His lordship just hovered in front of her, looking acutely uncomfortable, and Kit’s estimate of the man’s intelligence went even lower when Hugh appeared at his side and the idiot just gaped at him as if he’d seen some sort of ghostly apparition.

‘Good Gad, Kenton?’ he gasped.

‘As you say,’ Hugh drawled.

‘Don’t blame me, Rarebridge, I was quite ready to call you out first and ask questions later,’ Kit assured the reedy little peacock menacingly, when he’d removed the wig and tucked it into his pocket before running his hand through his hair and wondering aloud how any man put up with such an abomination for long.

‘We mean you no harm, your lordship,’ Louisa said as she rose from her seat on two perfectly sound ankles and Lord Rarebridge looked more hunted than ever.

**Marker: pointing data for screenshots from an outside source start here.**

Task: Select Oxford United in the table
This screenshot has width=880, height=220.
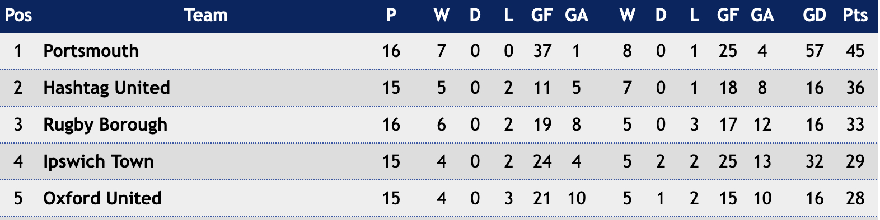Action: [102, 198]
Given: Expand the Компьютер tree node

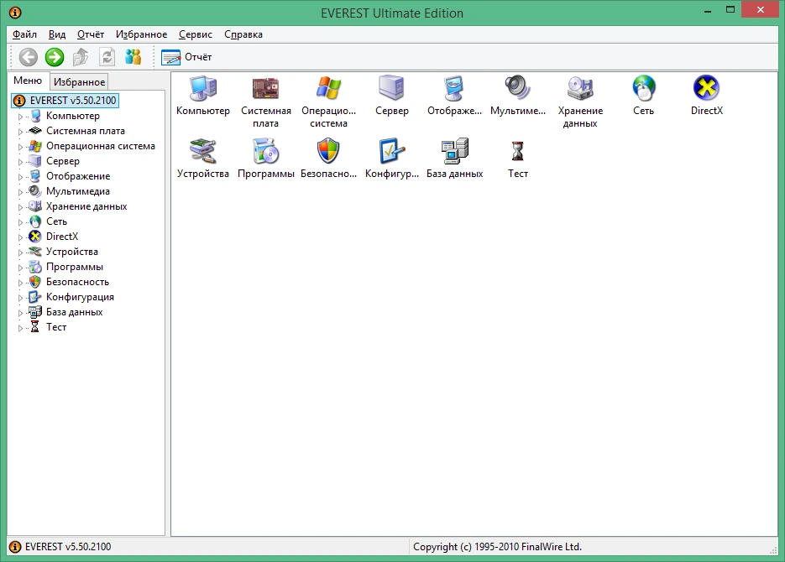Looking at the screenshot, I should coord(20,117).
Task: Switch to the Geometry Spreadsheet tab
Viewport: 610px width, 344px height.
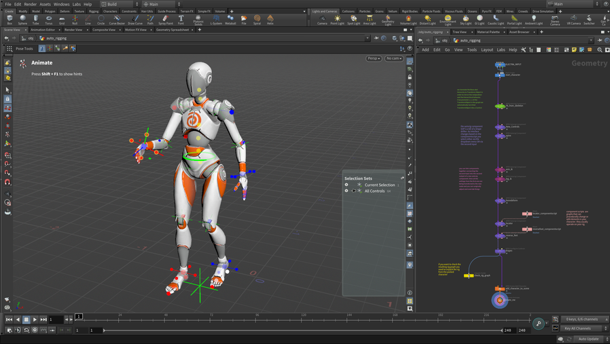Action: coord(173,30)
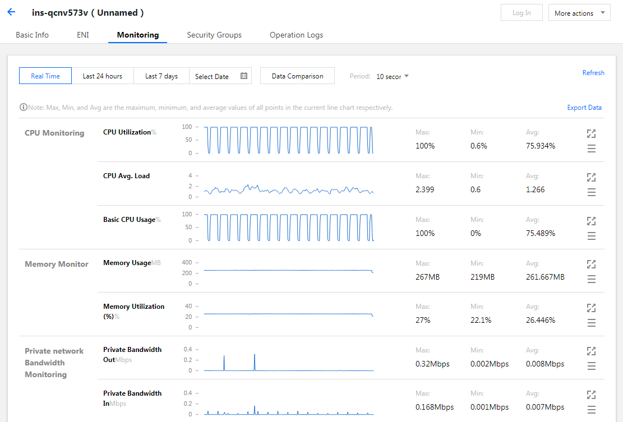Click the Data Comparison button
The image size is (623, 422).
tap(297, 76)
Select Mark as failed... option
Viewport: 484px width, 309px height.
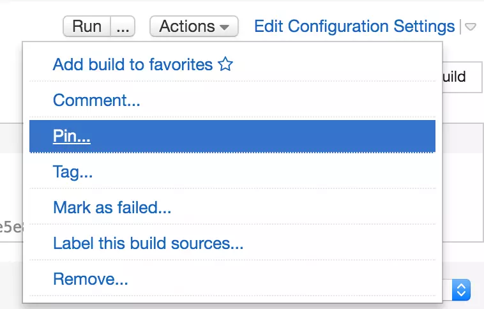(112, 207)
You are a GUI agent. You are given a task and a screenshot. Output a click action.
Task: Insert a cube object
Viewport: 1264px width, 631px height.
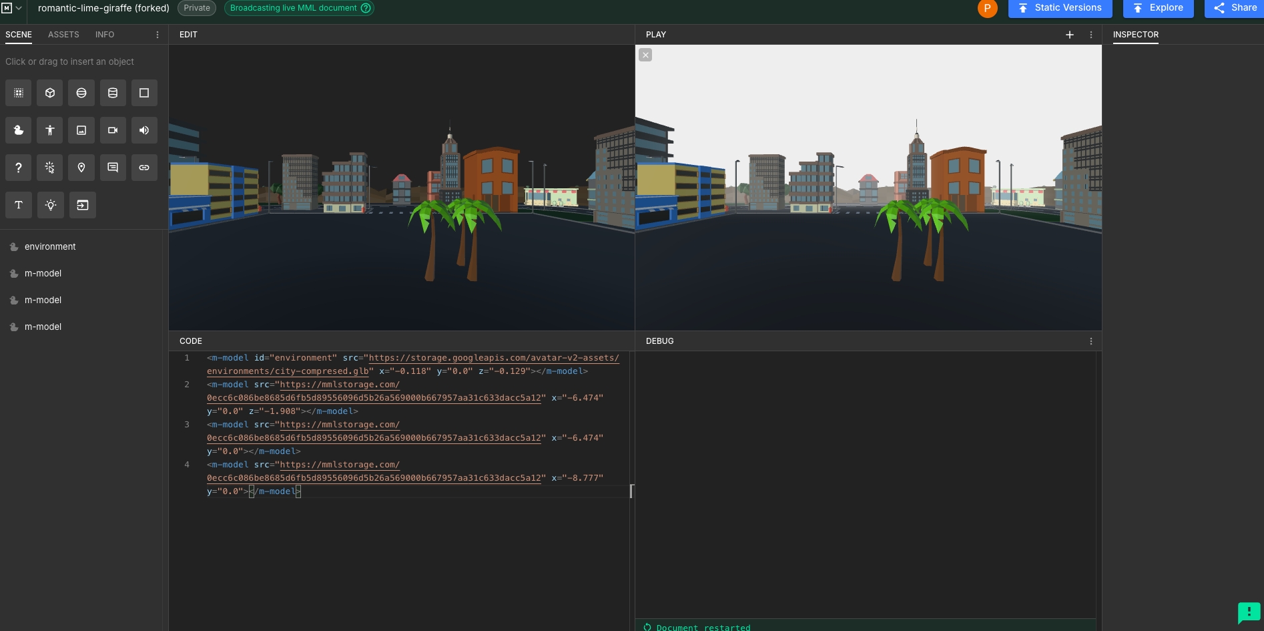point(50,93)
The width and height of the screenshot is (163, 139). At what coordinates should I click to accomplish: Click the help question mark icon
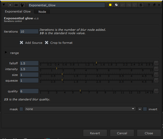(149, 5)
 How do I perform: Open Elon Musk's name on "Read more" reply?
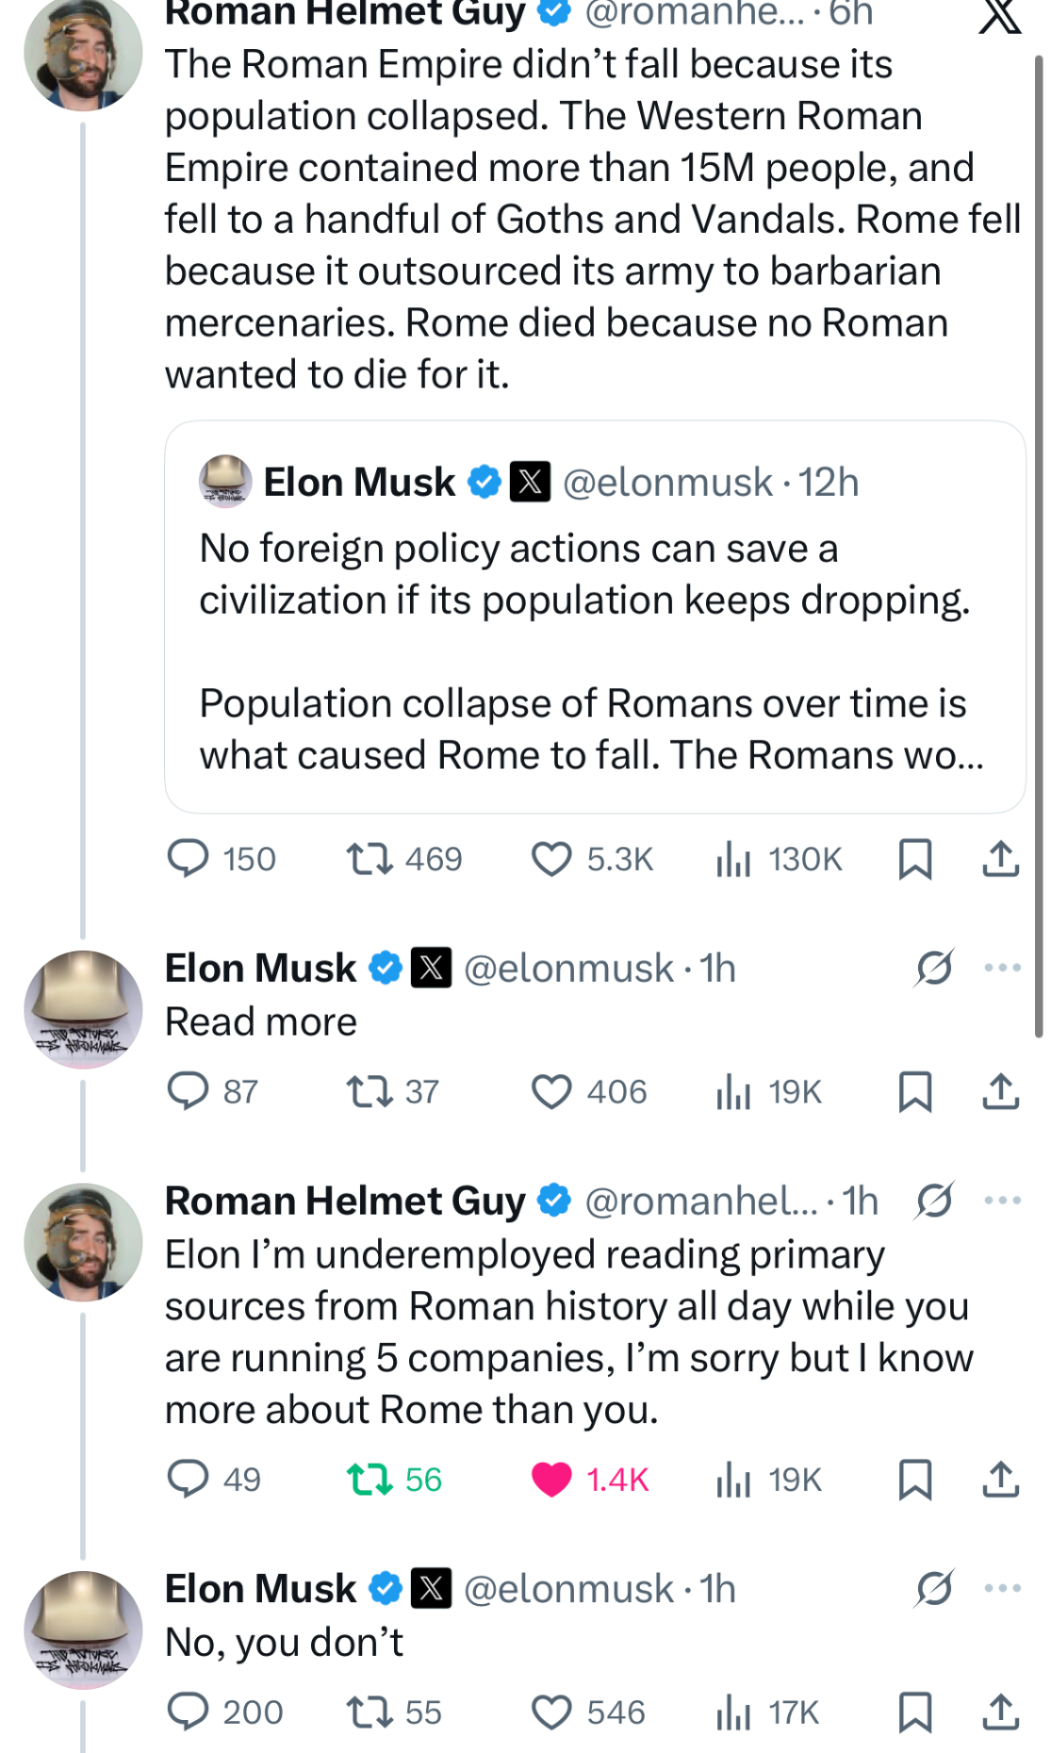pyautogui.click(x=261, y=968)
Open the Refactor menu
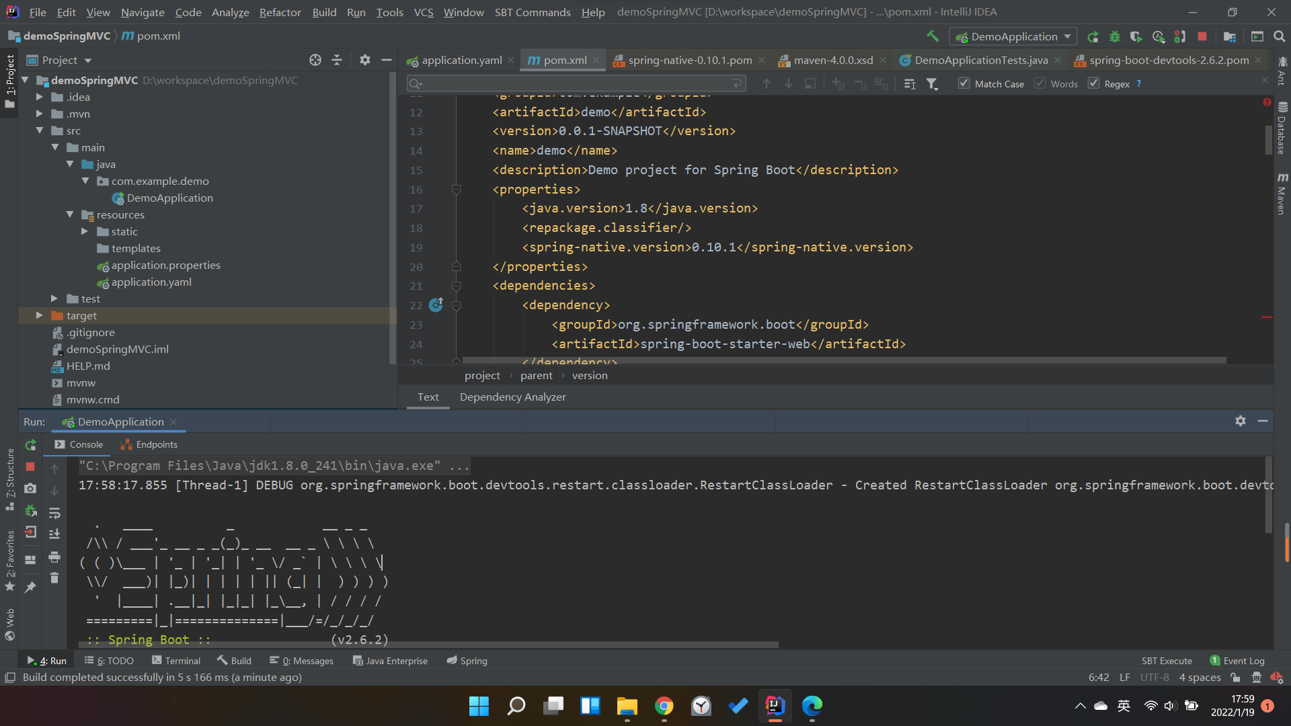Screen dimensions: 1291x726 tap(280, 12)
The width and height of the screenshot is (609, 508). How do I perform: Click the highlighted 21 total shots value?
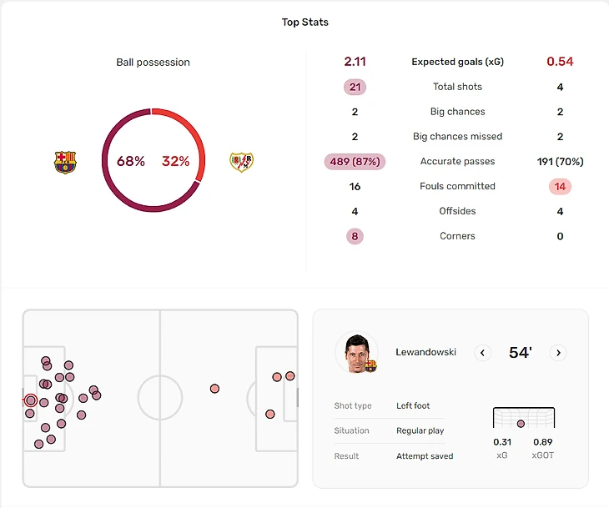click(x=355, y=87)
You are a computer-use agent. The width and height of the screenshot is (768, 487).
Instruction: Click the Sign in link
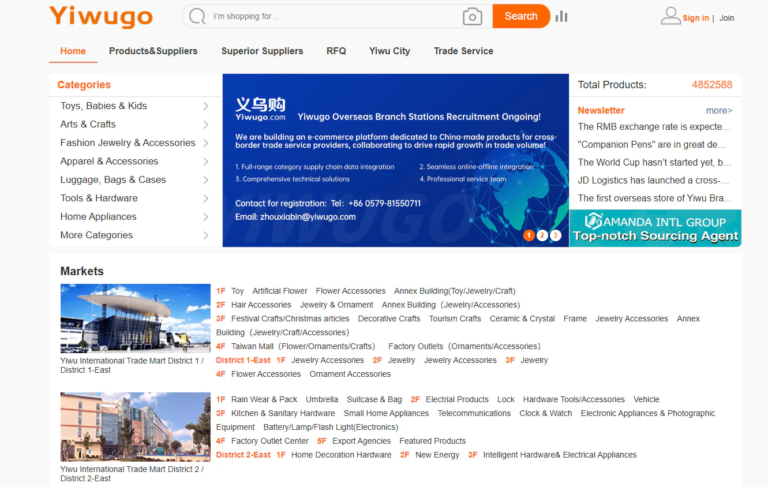click(696, 18)
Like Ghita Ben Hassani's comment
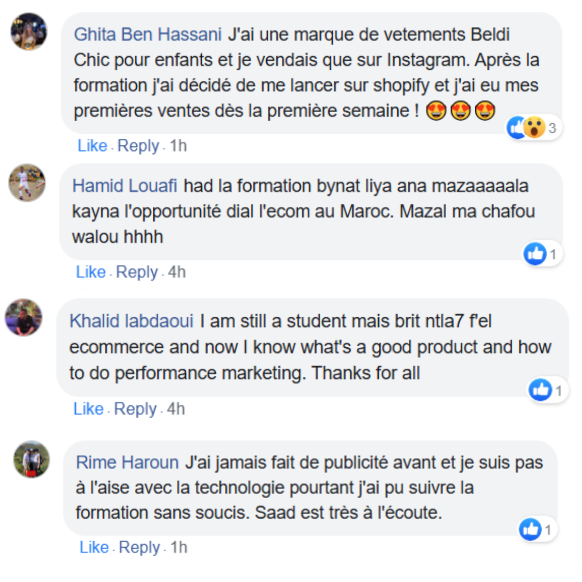Screen dimensions: 582x582 [x=92, y=146]
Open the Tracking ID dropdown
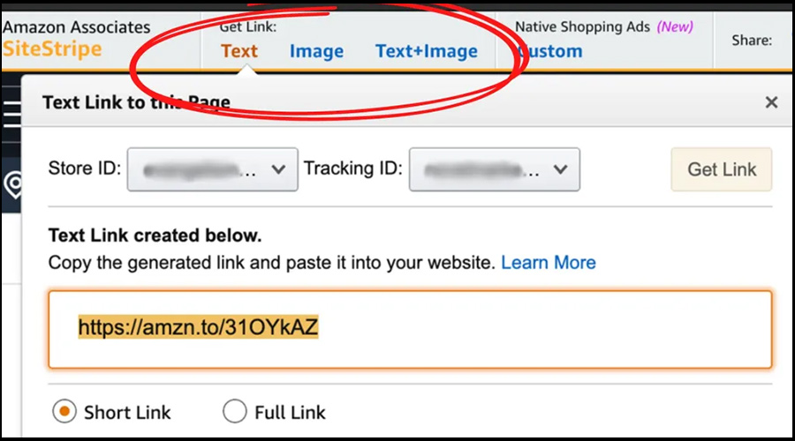795x441 pixels. (x=494, y=169)
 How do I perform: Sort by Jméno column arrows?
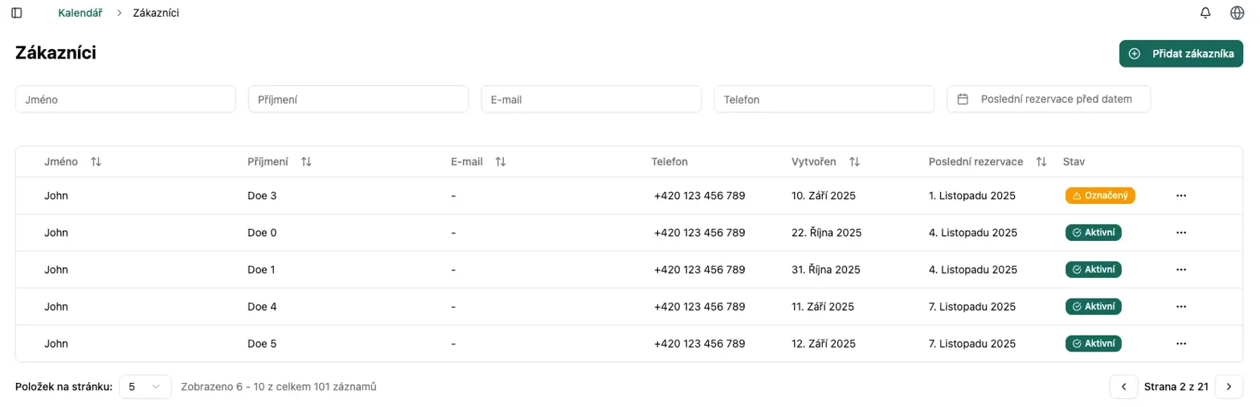[x=96, y=161]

‘Then why contrive such a scandalous meeting, ma’am?’ he asked sharply.

‘Because you have been plotting against mine, if not against me,’ she said softly and suddenly his lordship found himself wondering
if females were as weak and in need of protection as he had always considered them to be.

‘I think she means me, Rory,’ Hugh informed him laconically.

‘Never thought I’d hear you admit to being any woman’s lapdog,’ his lordship did his best to sneer, but seemed to know it was a poor attempt and Hugh merely stared at his erstwhile friend as if he didn’t quite know who he was any more.

‘But this lady isn’t just any woman, as I’m sure you will agree,’ Hugh argued very softly and the very mildness of his manner made Lord Rarebridge shudder.

‘My apologies, Miss Alstone,’ he said with a coldly correct bow in Louisa’s direction as he finally recalled who she was, and that she had once turned down his half-hearted offer of marriage.

‘Accepted, my lord, so long as you tell me exactly why you had my affianced husband followed halfway across London yesterday.’

‘Good heavens, ma’am, how could you possibly know about that?’ he asked without stopping to think how incriminating his words were.

‘I tracked you and your very dangerous
tools down myself, my lord,’ she replied as coolly as if admitting she was due to attend Almack’s tonight to endure dry bread and butter and lemonade with this year’s crop of débutantes.

‘Don’t be ridiculous,’ he ordered impatiently.

‘I’m not, but you certainly are,’ she assured him, then felt as much as saw Hugh move to dominate his lordship’s bemused attention without having to do anything so crass as push her aside or talk over her.

‘Never mind the how, Rory, I want the why,’ he said bluntly.

‘I don’t see why I shouldn’t tell you,’ he said rather spitefully. ‘The wider world thinks of you as a murderer, even if they can’t seem to get on and prove it.’

‘So you set yourself the task of doing it for them?’

‘I decided to discover the truth,’ he said so virtuously that Louisa itched to be a man for a minute or two so she could vent her rising temper on this prancing fool without Hugh and her brother being able to stop her.

‘I doubt you’ll find it by looking in places like that, but if you’re so convinced of my guilt
a simple denial won’t stop you,’ Hugh said as if discussing the weather.